The cons of using coupons:
- Couponing is time-consuming. It takes time to find coupons (either in newspapers, flyers, or online), time to clip them (if they’re the paper kind) or save them to your phone (if they’re digital), time to organize them, time to match coupons to sales at multiple stores, time to drive to multiple stores to use coupons, time for the cashier to scan your coupons at the checkout, etc.
- You may be tempted to buy things you don’t need or to buy more than you need. Coupons are a form of advertising. They can be a way to get you to think about buying something you might not have otherwise purchased.
- You may be tempted to buy more junk food and processed foods. While you can find coupons for healthier foods such as canned tuna or canned veggies, coupons for fresh or less-processed foods are generally less common than coupons for cookies, chips, crackers, and candy.
- Coupons can have restrictive fine print that can make using them complicated or confusing. It’s not unusual to see coupons that are not valid on certain product sizes or certain varieties within a brand. Some coupons have restrictions on purchase quantities, and this is partly in response to customers who abused coupons, using them to clear store shelves of merchandise and hoard products.
- You have to watch out for fake coupons. Fake digital coupons easily go viral on social media, where it is clear many people have trouble discerning fakes.
- Sometimes coupons lead to conflicts at the register if cashiers think they aren’t valid or applicable. One time when I got some big deals at a drugstore by stacking manufacturer and store coupons, the cashier saw my low total and didn’t think it was possible, and she started looking through my shopping bags and taking stock of my merchandise. I felt guilty even though I wasn’t doing anything wrong. While she was polite and ultimately accepted all of my coupons, it’s common to read stories about cashiers refusing to accept coupons or accusing customers of cheating.
- The time it takes to scan coupons can cause backups — and irritated fellow customers — in the checkout line, although this might be less of a problem in the era of digital coupons that can be processed more quickly at checkout.
- Digital coupons or deals often require downloading and navigating multiple phone apps for different stores. I’ve also experienced the frustration of learning how to navigate a retailer’s app, only to have them completely change the system.
The pros of shopping at Aldi without coupons:
- Aldi keeps it simple by not doing sales. The prices are low and are the same every day and generally only change gradually in response to inflation or other market factors.
- You don’t have to spend time hunting for coupons, downloading coupons, or clipping coupons for Aldi.
- You don’t need a system for organizing coupons with Aldi. Hardcore couponers often use binders, plastic bins or shoe boxes with elaborate filing systems, or large envelopes to keep track of all their coupons.

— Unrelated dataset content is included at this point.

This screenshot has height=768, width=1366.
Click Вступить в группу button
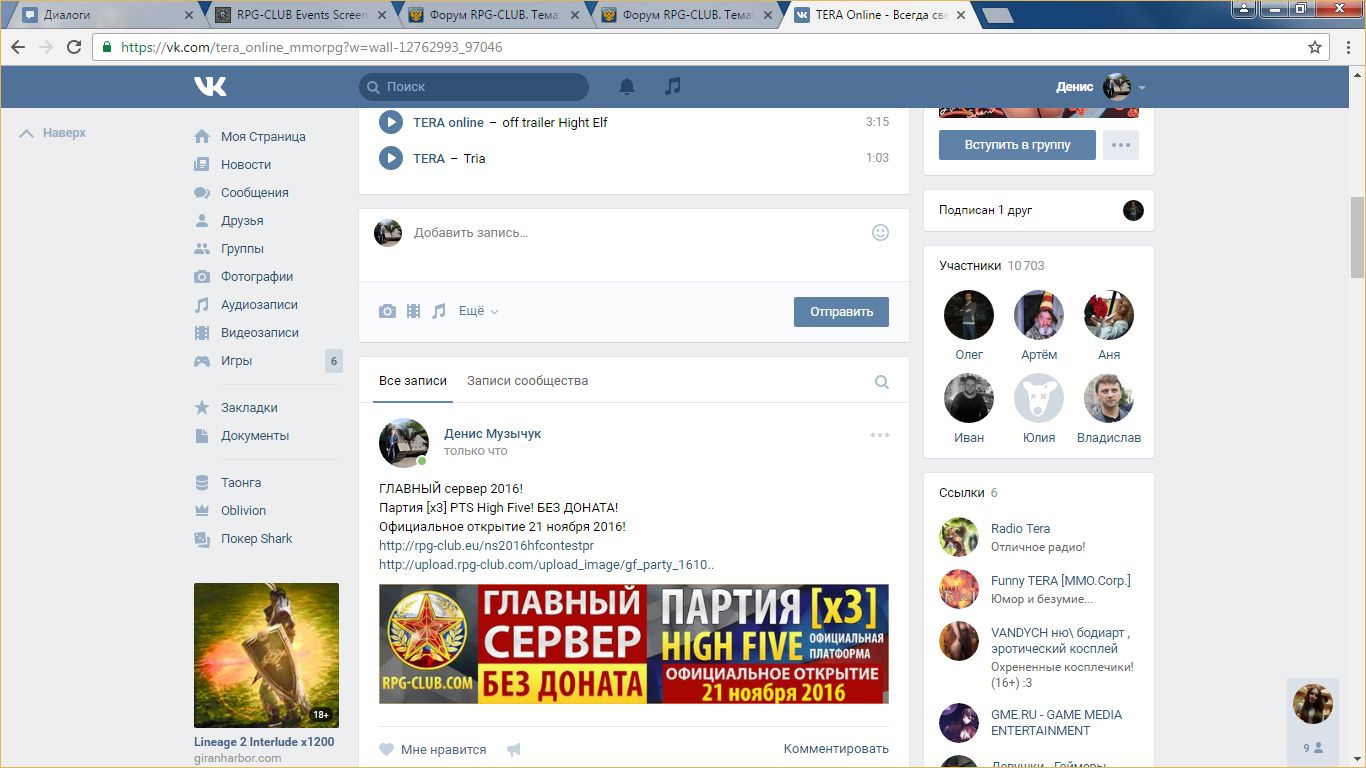[1017, 145]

- You don’t have to worry about arguing with a cashier over coupons at Aldi.
- You’ll never be “that person” holding up the line because of your stack of coupons that needs scanning at Aldi. Quite the contrary: Aldi cashiers are famous for their speed.

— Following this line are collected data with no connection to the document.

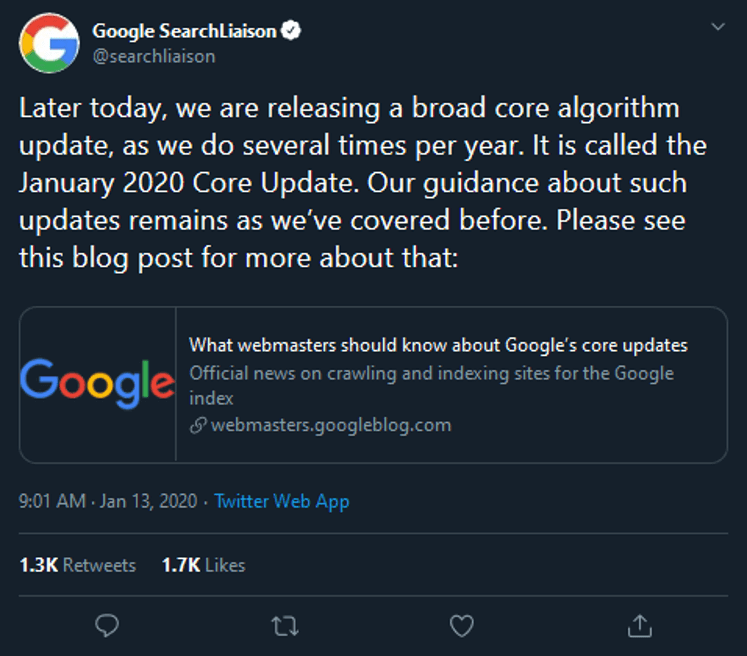This screenshot has height=656, width=747.
Task: View the 1.7K Likes list
Action: point(203,565)

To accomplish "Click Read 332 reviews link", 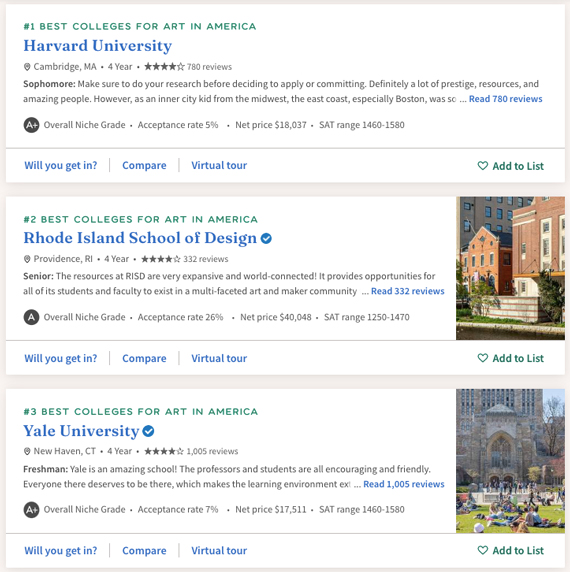I will tap(408, 291).
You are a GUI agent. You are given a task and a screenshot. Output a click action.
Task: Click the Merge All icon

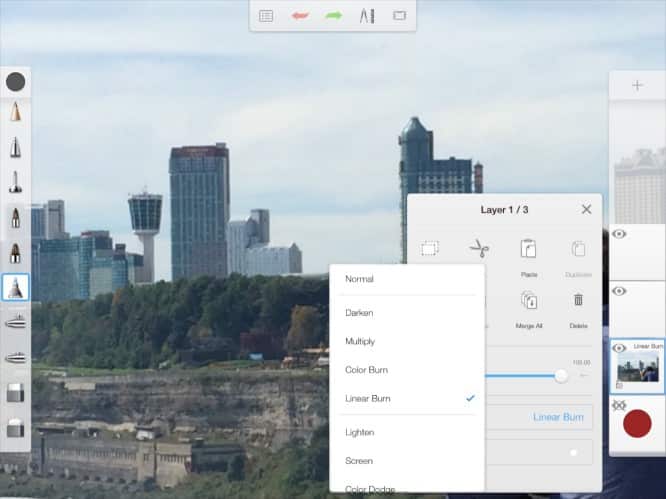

- You can go paperless because Aldi doesn’t take coupons. Although to be fair, most retailers are moving toward digital coupons at this point.
The cons of shopping at Aldi without coupons:
- You can’t get things for free or pennies.
- You’ll be purchasing mostly non-name-brand products. While Aldi sells a limited number of name brands as either year-round Regular Buys (Coca-Cola, for instance) or limited-time Aldi Finds (Hint water, Wahlburgers, etc.), most of Aldi’s inventory consists of private labels. I think they’re pretty good off brands, though, and they give many name brands a run for their money.
- Aldi still tempts you to buy things you might not need. Hello, Aisle of Shame.
Could I save more money by using coupons at traditional grocery stores? Maybe. The tradeoff between time and money is different for everyone depending on their life circumstances. While the middle aisle is a lot of fun and tends to get the most attention at Aldi, I also appreciate the underrated fact that I can get in and out quickly and know I’m getting a good deal on my groceries without having to hunt for coupons through an app or a newspaper flyer.